Gerrymandering should be thought of as a tool. The illustrations popular
online showing how gerrymandering can be used to produce paradoxical
representation have done a lot to raise awarenss, but it's also made people
confused about what it is. Gerrymandering is a tool, not a goal.

------
zw123456
I think that a solution this problem as well as many others like undo
influence, too much money needed and so on, could be solved by increasing the
number of representatives. I believe that the only stipulations in the
constitution is that each state must have at least one and that a
representative cannot represent less than 30K citizens. The number was frozen
35 in 1911 by the house, but they could change that if they wanted to without
changing the constitution.

The reason I think this would help on a number of levels is as follows 1)
Gerrymandering becomes more difficult if there are a lot more districts. 2)
influence peddling and lobbying is diluted if there are more representatives.
3) the voter can have more influence and contact with their representative if
their congress person represents a smaller sized constituency.

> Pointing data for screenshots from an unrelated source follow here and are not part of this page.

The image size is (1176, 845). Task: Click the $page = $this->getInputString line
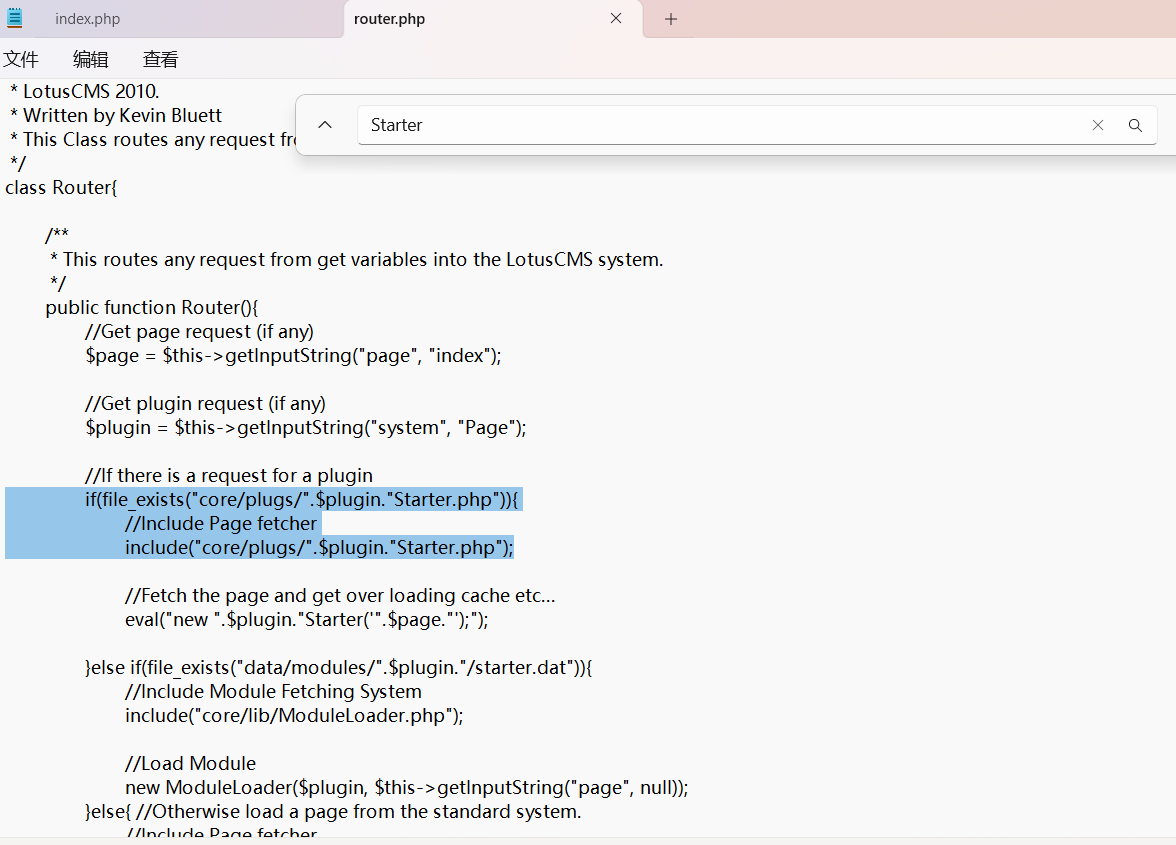[292, 355]
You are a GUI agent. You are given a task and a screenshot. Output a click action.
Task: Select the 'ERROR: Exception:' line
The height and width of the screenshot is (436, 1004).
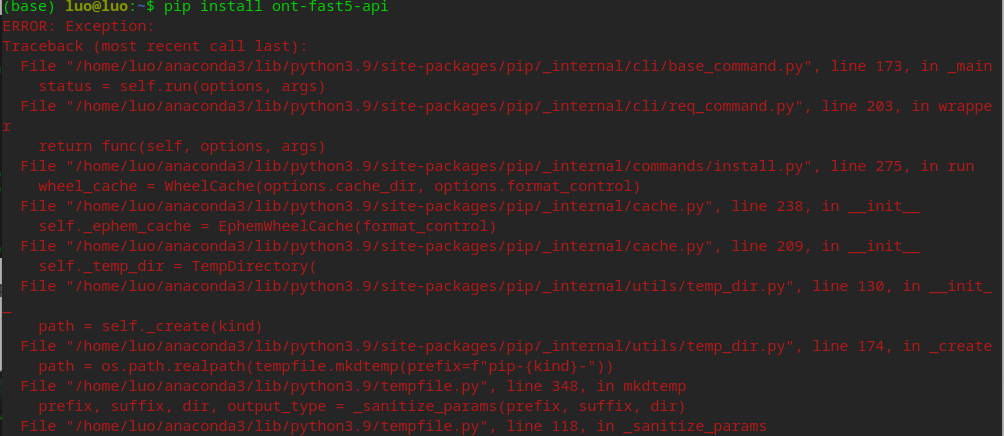pos(79,27)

I think arguments around the size of the building (the capital) are silly, who
cares where they meet, it can be in a stadium, or even better why bother
having them all in Washington DC. it can all be done with telepresence in
todays world and then you as a citizen could go down to say the court house
and sit in the audience as your representatives interact via telepresence.

I get it that perhaps all this seems crazy or whatever, but none of it would
require any changes to the constitution. It could be done by the House itself
with no consent from the Senate or President.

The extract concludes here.